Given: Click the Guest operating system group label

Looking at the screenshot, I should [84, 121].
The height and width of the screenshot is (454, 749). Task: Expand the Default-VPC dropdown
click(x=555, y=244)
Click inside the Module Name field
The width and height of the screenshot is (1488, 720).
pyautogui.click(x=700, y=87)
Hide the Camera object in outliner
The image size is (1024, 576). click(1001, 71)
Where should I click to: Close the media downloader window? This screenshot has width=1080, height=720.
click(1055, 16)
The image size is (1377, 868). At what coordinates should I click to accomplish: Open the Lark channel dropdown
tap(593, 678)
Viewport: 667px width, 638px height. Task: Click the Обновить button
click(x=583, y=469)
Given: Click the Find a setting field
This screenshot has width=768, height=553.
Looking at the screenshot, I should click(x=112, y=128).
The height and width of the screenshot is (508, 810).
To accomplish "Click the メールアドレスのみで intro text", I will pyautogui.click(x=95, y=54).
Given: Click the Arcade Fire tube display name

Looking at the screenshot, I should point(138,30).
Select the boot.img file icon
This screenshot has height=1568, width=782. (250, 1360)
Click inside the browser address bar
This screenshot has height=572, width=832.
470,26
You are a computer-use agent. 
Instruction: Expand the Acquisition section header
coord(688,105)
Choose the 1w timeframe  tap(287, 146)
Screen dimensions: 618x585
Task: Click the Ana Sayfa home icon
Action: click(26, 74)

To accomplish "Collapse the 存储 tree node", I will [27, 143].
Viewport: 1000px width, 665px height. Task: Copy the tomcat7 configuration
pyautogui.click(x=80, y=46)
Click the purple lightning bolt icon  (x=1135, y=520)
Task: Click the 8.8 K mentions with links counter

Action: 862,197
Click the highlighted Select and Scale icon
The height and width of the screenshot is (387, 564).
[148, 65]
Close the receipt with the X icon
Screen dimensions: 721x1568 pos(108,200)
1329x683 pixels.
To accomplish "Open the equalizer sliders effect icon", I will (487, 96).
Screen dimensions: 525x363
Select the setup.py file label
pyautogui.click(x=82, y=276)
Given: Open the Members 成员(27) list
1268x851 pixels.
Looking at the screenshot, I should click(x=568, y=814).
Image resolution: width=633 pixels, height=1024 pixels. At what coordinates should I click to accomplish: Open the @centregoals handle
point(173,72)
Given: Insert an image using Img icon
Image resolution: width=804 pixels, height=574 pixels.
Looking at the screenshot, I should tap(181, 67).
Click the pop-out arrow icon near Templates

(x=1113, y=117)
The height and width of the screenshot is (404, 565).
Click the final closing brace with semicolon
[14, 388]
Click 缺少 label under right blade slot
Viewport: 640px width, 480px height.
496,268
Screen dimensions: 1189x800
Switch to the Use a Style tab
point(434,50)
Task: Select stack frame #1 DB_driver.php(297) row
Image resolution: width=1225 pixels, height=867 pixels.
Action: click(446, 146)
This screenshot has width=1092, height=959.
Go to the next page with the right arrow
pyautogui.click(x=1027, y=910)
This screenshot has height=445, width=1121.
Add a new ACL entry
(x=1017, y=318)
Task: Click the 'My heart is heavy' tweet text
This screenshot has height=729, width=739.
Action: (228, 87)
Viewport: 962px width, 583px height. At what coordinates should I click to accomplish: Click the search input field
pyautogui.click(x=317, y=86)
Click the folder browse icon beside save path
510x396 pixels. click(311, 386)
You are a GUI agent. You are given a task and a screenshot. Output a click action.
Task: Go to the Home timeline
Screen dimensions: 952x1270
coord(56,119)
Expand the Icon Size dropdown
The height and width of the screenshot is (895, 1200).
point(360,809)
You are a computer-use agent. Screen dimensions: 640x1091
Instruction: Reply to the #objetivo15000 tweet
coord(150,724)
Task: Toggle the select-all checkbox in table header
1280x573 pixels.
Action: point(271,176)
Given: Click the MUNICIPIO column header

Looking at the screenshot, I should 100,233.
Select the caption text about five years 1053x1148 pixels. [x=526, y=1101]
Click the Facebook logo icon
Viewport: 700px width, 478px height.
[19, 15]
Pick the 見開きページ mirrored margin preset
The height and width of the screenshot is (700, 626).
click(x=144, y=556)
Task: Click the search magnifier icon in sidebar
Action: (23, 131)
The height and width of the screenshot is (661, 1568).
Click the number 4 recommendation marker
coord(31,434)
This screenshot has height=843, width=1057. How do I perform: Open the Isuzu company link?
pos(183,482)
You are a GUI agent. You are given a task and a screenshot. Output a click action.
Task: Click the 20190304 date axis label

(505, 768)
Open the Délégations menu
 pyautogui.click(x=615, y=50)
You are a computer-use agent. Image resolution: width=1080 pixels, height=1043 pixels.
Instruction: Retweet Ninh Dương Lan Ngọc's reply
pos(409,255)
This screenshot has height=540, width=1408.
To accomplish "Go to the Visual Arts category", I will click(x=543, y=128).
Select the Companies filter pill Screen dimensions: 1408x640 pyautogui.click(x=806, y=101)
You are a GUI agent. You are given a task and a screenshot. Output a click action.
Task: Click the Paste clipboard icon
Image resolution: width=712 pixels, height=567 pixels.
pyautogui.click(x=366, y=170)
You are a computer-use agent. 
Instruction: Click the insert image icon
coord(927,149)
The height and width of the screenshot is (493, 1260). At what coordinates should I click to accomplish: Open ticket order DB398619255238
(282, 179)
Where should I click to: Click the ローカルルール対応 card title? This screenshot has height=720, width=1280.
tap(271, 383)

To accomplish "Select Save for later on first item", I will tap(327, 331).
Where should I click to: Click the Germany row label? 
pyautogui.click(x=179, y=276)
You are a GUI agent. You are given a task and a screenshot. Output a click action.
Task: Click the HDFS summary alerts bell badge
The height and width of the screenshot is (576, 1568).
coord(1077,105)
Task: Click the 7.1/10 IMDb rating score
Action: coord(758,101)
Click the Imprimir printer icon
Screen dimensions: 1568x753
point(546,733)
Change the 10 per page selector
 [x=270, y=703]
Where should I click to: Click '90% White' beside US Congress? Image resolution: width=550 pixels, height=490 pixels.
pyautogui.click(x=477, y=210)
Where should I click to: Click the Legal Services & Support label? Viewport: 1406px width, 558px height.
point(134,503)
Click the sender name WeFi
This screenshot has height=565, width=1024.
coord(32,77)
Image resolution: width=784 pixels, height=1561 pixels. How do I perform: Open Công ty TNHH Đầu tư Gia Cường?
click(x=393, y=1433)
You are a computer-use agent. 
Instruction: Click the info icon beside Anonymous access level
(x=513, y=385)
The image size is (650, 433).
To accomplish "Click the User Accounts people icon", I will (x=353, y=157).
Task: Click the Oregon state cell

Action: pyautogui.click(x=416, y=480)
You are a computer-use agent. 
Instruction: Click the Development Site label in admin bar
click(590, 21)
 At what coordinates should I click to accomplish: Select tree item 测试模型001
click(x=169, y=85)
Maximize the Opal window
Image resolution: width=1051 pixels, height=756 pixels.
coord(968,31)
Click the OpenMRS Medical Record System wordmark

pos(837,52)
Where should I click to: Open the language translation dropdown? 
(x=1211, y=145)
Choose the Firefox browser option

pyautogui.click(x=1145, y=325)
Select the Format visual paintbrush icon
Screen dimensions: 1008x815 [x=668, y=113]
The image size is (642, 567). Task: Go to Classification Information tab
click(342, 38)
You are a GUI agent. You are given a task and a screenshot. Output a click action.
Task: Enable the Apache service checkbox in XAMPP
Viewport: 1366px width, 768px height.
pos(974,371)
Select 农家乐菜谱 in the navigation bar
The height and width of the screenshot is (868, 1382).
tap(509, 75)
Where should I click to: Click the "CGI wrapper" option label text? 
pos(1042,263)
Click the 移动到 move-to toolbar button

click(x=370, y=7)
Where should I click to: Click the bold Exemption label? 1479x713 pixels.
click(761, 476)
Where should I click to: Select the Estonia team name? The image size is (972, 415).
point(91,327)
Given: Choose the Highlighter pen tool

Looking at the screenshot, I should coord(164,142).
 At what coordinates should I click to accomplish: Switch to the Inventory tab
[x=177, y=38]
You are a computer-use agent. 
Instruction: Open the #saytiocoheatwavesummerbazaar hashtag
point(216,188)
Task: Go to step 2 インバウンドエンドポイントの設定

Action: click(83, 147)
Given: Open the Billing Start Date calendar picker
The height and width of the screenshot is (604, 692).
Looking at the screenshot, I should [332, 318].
============
* _WHAT YOU WILL DO_
Using the data above, count the lines that include "checkbox" and write the number alone.

* _EXPECTED ANSWER_
2